NinjaOne makes sense if you’re already in their ecosystem for RMM/patching and want mobile management in the same pane of glass. If MDM is your primary need, a dedicated platform gives you more for less.
Android’s built-in device management is more capable than most people realize — and Google Workspace customers get endpoint management included. Android Enterprise provides Work Profiles that cryptographically separate personal and work data, arguably more elegant than Apple’s BYOD approach.
Google Endpoint Management (included with Workspace Business Starter+) lets admins enforce screen locks, require encryption, remotely wipe devices, block compromised devices, and manage app deployment. Work Profiles mean you can selectively wipe only the work container when an employee leaves — personal data stays untouched.
Android Zero-Touch Enrollment mirrors Apple’s ADE — devices from authorized resellers auto-enroll on first boot. The difference: Android supports this across dozens of manufacturers, not just one.
If your team uses Google Workspace and Android, you already have legitimate device management included. Work Profiles are underrated for BYOD. For deeper control or mixed fleets, pair with Hexnode or Intune.

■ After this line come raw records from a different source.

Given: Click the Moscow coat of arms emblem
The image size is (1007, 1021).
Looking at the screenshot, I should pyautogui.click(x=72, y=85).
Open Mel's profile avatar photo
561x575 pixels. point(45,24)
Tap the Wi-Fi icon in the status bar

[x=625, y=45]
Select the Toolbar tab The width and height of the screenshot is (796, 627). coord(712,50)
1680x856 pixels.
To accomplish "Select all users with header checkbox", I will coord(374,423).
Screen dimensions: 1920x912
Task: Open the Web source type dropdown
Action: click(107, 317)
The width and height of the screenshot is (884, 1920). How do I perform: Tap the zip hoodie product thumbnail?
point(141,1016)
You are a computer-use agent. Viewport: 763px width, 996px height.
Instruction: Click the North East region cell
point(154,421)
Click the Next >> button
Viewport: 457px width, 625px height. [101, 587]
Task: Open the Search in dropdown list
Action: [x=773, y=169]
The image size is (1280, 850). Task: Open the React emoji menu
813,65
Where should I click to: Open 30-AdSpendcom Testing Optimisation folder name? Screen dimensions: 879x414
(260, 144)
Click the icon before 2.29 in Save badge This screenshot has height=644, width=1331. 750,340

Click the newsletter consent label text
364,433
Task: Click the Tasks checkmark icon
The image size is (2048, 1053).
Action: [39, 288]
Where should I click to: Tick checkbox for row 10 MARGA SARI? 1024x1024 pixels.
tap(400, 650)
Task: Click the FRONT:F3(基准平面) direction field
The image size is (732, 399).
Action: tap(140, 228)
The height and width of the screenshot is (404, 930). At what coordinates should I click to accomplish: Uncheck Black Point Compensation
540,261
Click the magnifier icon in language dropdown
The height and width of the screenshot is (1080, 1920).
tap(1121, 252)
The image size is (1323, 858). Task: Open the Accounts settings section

| PLATFORM | COST | APPLE | ANDROID | WINDOWS | BEST FOR |
|---|---|---|---|---|---|
| Apple ABM | Free | ✅ | ❌ | ❌ | Foundation for all Apple MDM |
| Apple ABE | $2.99+/mo | ✅ | ❌ | ❌ | Small Apple-only teams |
| Jamf Pro | ~$3.67/dev/mo | ✅ | ❌ | ❌ | Apple power users & enterprise |
| Kandji | $1.60+/dev/mo | ✅ | ❌ | ⚡ | Lean IT teams wanting automation |
| Intune | Incl. w/ M365 | ✅ | ✅ | ✅ | Microsoft shops, mixed fleets |
| NinjaOne | $1.50–3.75/dev | ✅ | ✅ | 🔧 | MSPs using NinjaOne RMM |
| Android Free | Free | ❌ | ✅ | ❌ | Google Workspace + Android |
✅ Full support ⚡ Beta/limited 🔧 Via separate module ❌ Not supported
MDM questions, BYOD policy help, DMMM consulting, or content collaboration — reach out.
For enterprise MDM guidance, check the NIST SP 800-124 (Guidelines for Managing the Security of Mobile Devices) and CIS Benchmarks for iOS, Android, and Windows device hardening.
For parental controls research, the Family Online Safety Institute (FOSI) and Common Sense Media maintain regularly updated device management guides for families.